▶ [Given request]
Transcribe the records below line for line, from the line that contains "Task: Click the Email envelope icon" through the end of the records.

▶ [Exercise materials]

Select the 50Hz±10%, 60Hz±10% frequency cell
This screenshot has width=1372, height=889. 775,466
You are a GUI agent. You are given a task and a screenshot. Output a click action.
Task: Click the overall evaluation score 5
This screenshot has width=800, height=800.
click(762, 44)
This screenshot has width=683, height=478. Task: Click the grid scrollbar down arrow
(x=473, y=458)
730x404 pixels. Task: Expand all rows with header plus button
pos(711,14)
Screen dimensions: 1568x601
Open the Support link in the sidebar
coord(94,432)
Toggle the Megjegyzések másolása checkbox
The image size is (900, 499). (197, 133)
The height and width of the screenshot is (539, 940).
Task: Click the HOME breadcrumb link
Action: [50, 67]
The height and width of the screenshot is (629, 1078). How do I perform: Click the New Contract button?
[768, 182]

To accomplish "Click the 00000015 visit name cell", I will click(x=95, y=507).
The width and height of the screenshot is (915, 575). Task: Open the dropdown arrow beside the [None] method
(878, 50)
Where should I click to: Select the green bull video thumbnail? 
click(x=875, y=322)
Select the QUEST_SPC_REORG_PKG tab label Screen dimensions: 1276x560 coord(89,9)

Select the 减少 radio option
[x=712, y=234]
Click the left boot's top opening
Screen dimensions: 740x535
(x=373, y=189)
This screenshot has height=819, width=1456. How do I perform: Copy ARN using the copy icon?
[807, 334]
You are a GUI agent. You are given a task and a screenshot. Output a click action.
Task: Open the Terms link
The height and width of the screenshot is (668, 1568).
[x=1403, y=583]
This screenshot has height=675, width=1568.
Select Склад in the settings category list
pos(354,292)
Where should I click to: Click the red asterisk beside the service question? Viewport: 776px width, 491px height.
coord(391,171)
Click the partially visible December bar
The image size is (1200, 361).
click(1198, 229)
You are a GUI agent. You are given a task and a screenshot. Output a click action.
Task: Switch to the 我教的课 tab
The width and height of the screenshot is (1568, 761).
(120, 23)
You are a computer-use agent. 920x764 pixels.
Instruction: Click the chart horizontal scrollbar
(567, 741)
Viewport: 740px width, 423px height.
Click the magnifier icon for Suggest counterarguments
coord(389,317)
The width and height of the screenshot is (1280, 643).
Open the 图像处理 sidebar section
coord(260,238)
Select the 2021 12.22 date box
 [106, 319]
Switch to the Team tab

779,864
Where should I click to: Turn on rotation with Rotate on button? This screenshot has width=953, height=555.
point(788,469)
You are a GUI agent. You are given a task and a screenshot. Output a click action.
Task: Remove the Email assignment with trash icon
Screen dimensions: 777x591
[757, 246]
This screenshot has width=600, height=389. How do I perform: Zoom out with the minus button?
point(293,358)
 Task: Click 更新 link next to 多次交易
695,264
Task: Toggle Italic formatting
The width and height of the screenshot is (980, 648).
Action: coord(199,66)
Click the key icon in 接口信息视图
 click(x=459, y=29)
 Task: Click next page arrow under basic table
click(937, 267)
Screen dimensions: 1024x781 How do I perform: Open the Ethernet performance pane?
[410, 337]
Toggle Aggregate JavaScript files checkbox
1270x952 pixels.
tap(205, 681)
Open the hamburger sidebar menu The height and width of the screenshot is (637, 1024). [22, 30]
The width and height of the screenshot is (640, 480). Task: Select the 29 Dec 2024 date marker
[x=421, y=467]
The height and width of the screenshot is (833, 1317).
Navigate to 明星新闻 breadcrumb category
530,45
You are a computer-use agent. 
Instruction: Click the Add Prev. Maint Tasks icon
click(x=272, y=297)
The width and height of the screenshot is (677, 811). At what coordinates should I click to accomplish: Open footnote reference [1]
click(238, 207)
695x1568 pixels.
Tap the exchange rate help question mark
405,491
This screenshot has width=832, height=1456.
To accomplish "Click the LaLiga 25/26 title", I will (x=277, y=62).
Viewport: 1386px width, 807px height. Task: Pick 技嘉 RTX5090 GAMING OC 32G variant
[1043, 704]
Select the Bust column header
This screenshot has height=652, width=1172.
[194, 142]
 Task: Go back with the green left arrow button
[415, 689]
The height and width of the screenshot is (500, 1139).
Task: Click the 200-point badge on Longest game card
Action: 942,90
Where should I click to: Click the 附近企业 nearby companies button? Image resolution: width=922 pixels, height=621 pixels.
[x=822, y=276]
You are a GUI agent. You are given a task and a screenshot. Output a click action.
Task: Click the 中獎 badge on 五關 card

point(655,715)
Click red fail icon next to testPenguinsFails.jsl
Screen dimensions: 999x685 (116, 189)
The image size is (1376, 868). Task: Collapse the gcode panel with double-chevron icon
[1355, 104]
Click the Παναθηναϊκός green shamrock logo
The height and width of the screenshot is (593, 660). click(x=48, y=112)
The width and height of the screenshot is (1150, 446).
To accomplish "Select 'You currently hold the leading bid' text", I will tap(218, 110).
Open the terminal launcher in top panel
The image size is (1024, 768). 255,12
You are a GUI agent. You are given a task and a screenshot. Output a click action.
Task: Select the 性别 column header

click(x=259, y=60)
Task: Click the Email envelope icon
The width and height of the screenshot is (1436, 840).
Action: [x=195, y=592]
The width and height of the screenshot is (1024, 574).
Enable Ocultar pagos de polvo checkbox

▶ [Exercise output]
Task: Click the Email envelope icon
The width and height of the screenshot is (1436, 840).
Action: [x=195, y=592]
The width and height of the screenshot is (1024, 574).
Enable Ocultar pagos de polvo checkbox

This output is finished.